> _WORK ORDER_:
Go to the line with "Where should I click to: Click the Emissions" in the material below and copy from there through the line with "Where should I click to: Click the 16%", exactly. Pictures are not copied.

> _RECORDS SHOWN_:
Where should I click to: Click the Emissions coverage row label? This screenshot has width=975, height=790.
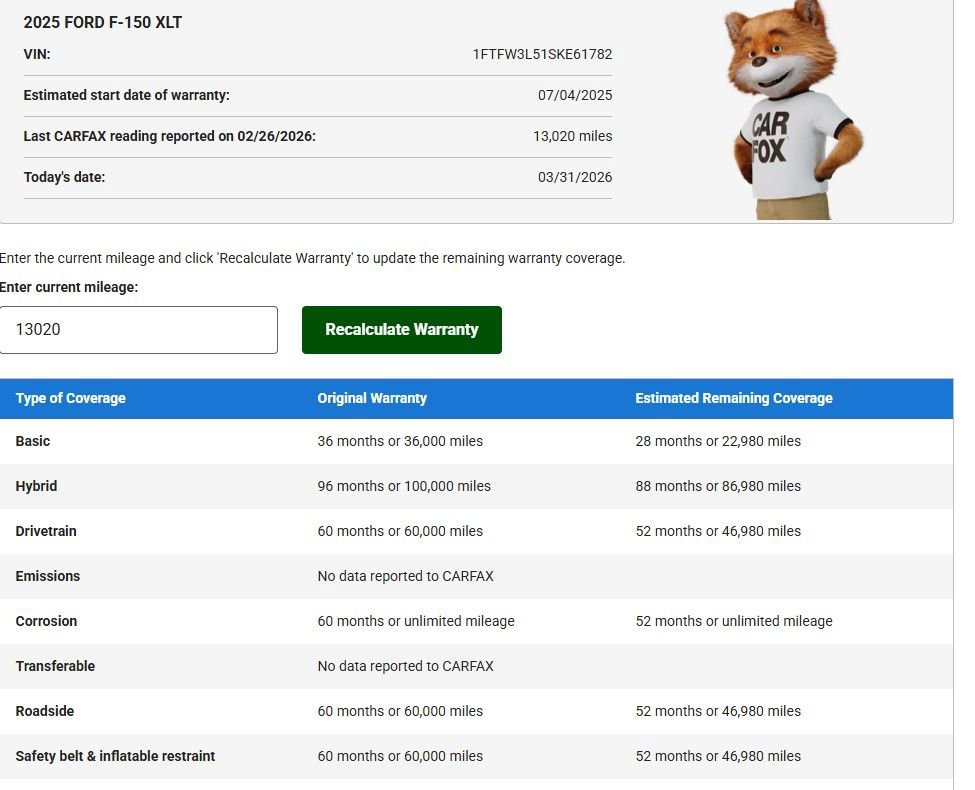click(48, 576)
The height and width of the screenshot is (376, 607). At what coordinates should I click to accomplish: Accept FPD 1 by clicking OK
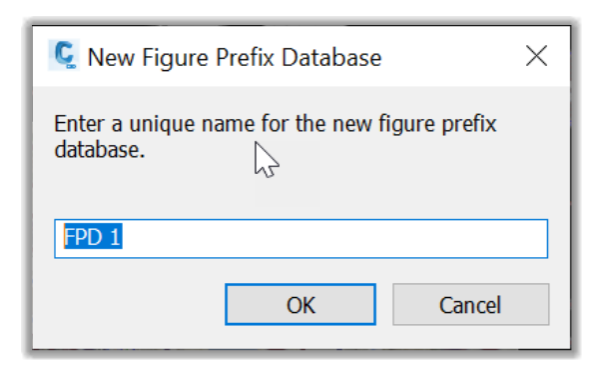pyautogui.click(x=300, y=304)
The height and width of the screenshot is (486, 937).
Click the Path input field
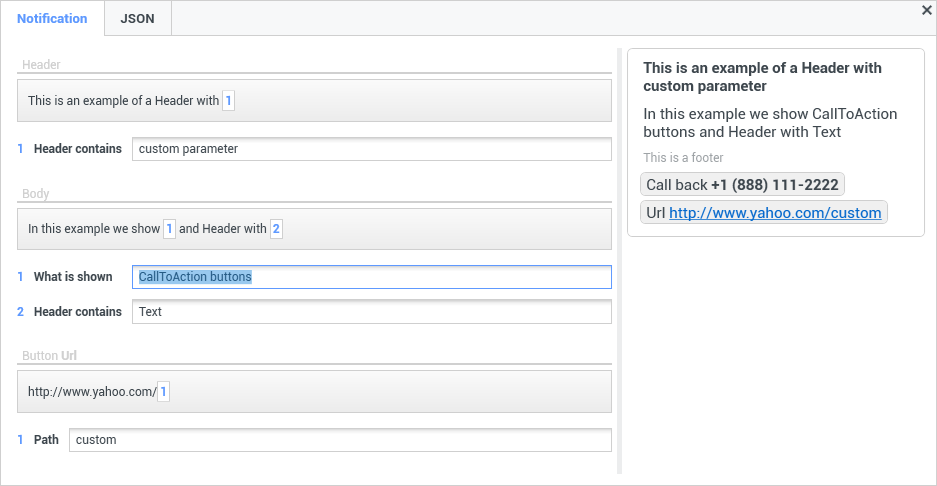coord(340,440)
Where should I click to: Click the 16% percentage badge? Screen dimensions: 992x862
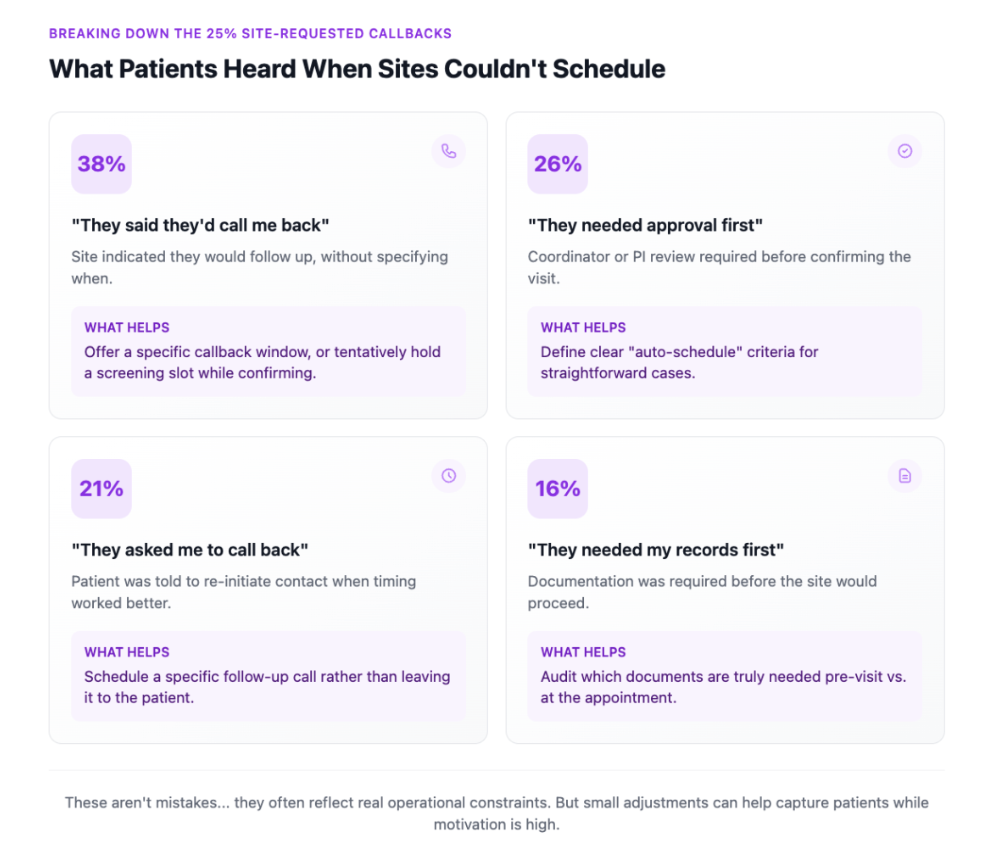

* * *

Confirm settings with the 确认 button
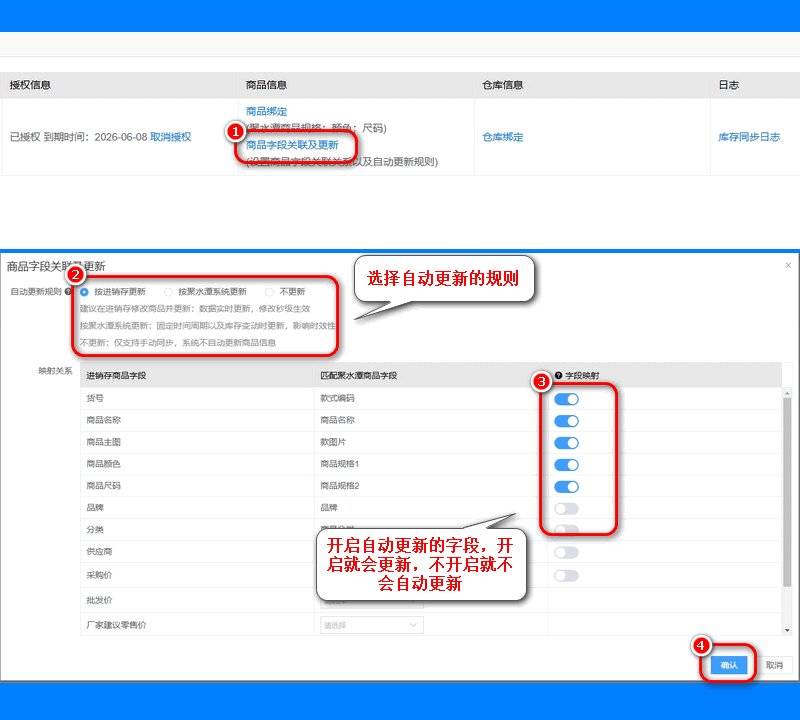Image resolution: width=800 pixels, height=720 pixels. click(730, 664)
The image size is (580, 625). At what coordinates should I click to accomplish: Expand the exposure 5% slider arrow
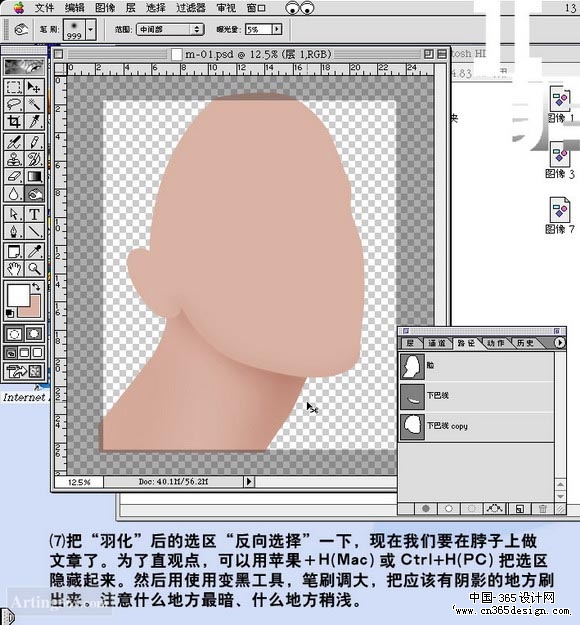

---

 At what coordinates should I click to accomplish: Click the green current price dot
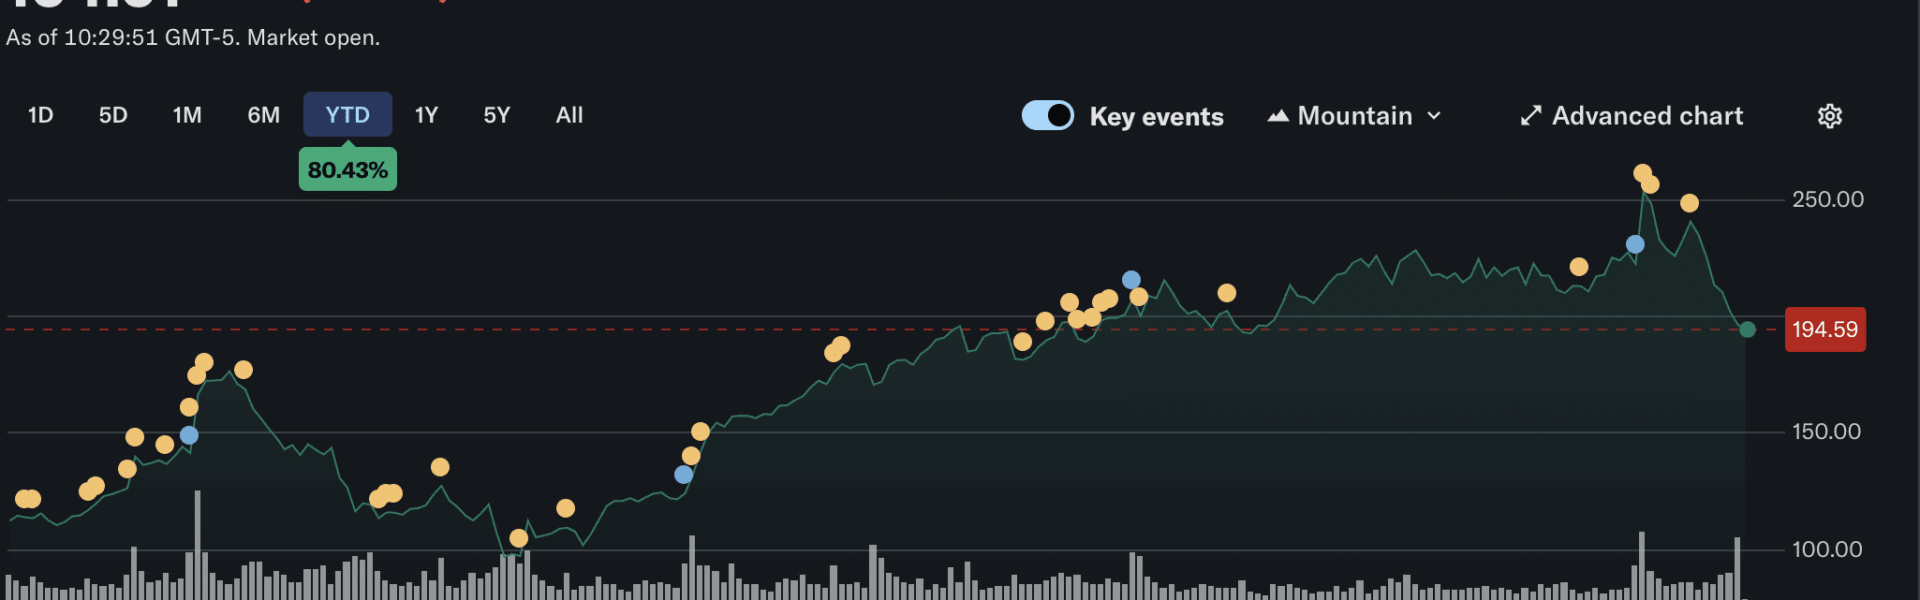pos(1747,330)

> _EXPECTED ANSWER_:
Where should I click to: Click the Emissions coverage row label? This screenshot has width=975, height=790.
click(48, 576)
The height and width of the screenshot is (376, 607). At what coordinates should I click to accomplish: Accept FPD 1 by clicking OK
pyautogui.click(x=300, y=304)
The height and width of the screenshot is (486, 937).
Click the Path input field
coord(340,440)
Where should I click to: Click the 16% percentage badge? Screen dimensions: 992x862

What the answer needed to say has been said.